Exchange traded funds are one of the most cost efficient investment tools available on the market. This factor alone is contributing to the overall growth and popularity of this segment of the market, with total assets at $1.53 trillion as of July 31, 2013.
“Like mutual funds, ETFs charge a total expense ratio or annual charges that come directly out of the funds’ returns. ETFs’ expense ratios are generally lower than those of comparable mutual funds,” Deborah Fuhr wrote for ETFGI. [ETF Competition Lowers Costs for Investors]

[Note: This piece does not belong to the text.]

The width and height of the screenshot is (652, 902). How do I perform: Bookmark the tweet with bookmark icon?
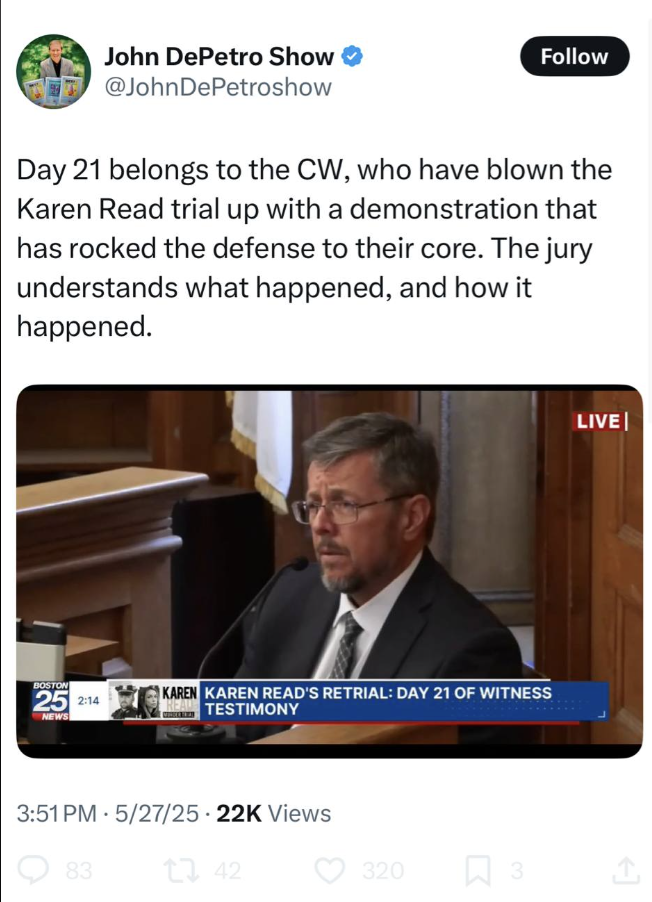coord(478,870)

The low-cost feature of exchange traded funds continues to attract new investors to the industry. Investors have been satisfied with the cost effective feature of investing with ETFs, since the total expense ratio (TER) is eventually extracted from the investment principal. [More Mutual Fund Managers Using Low Cost ETFs]
On average, the TER of an asset class ETF in the U.S. is 0.27%, compared to 77 bps with the average mutual fund. Fixed income ETFs feature the lowest cost, at an average of 23 bps, with alternative ETFs presenting the most expensive expense at 98 bps. The average equity based ETF has a TER of 23 bps, which compares to the affordability of fixed income funds.
When investors compare expense ratios it is necessary to consider other factors such as investment objective, the benchmark, assets under management and the operations of the managing provider, reports Fuhr. [In the Trenches of the ETF Fee War]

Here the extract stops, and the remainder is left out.